— About this task —
Take the data below and copy exactly the lines starting at the one with "Where should I click to: Click the" and finishing at the one with "You are a computer-use agent. The image", both included.

=== Begin Enclosure ===

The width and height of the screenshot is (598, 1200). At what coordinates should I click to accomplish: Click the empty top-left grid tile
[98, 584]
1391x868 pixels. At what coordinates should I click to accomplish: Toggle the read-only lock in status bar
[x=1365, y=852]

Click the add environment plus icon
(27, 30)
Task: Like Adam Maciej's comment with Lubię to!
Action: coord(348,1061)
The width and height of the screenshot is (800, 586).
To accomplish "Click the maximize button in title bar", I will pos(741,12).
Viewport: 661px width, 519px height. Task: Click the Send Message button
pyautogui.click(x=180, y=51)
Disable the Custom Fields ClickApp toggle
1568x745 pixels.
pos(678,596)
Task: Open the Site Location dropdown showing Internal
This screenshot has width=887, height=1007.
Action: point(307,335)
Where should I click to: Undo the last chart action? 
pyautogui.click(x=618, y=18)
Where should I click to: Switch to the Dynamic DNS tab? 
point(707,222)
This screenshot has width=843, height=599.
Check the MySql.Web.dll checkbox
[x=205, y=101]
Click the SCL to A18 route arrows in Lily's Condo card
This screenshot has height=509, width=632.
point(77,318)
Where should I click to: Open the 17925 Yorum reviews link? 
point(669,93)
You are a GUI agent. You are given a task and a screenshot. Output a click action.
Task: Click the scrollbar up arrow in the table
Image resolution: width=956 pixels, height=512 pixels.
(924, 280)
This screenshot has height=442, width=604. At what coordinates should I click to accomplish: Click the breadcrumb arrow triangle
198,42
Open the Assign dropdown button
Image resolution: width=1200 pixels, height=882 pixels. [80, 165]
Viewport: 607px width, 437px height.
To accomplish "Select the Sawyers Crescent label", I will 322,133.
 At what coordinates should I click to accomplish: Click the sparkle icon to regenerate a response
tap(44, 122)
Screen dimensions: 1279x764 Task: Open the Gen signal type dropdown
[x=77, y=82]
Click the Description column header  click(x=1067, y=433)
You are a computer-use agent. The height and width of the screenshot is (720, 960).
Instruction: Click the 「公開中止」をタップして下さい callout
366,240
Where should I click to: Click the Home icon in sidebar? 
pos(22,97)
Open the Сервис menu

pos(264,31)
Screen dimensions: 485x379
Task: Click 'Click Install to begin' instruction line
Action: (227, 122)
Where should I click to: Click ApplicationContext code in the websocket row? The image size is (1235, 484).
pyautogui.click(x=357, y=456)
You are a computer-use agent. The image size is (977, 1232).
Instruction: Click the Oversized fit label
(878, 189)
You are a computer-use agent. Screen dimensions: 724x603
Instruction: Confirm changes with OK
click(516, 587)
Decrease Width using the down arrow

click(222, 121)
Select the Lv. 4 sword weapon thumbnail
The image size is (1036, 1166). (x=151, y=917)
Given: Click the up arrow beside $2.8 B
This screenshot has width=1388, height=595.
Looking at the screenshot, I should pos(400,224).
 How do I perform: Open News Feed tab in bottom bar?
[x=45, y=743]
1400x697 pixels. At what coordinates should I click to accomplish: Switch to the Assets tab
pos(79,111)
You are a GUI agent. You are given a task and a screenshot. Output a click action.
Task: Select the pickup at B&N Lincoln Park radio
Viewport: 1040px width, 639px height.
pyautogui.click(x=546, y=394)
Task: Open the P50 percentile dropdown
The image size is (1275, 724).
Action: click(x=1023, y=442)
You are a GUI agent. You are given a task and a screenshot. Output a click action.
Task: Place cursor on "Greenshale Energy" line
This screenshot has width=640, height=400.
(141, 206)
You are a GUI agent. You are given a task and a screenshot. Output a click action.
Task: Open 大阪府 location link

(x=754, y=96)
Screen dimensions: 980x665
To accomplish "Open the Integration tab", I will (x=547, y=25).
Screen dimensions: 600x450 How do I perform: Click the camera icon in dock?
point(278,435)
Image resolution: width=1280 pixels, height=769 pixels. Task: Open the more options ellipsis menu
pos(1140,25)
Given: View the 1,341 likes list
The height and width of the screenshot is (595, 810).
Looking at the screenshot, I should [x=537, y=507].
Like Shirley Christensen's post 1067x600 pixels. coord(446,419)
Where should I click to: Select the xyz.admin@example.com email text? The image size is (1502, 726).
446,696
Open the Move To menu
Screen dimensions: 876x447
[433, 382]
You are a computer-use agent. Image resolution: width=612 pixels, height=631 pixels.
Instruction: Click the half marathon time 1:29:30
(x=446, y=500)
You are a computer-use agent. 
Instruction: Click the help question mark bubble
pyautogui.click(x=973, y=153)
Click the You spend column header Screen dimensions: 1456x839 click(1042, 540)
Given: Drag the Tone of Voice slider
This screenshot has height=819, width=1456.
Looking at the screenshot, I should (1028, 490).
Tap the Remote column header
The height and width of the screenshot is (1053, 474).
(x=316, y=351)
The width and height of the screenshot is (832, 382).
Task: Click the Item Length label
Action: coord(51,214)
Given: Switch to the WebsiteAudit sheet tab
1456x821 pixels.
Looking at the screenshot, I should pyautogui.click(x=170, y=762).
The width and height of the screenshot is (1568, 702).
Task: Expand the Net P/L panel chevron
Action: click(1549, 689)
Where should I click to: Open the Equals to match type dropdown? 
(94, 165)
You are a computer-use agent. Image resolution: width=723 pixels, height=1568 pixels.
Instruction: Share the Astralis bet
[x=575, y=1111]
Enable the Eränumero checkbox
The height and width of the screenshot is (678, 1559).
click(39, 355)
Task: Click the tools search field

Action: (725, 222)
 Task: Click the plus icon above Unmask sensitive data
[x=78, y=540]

=== End Enclosure ===

— Answer to the problem —
Where should I click to: Click the Home icon in sidebar? 
pos(22,97)
Open the Сервис menu

pos(264,31)
Screen dimensions: 485x379
Task: Click 'Click Install to begin' instruction line
Action: (227, 122)
Where should I click to: Click ApplicationContext code in the websocket row? The image size is (1235, 484).
pyautogui.click(x=357, y=456)
You are a computer-use agent. The image size is (977, 1232).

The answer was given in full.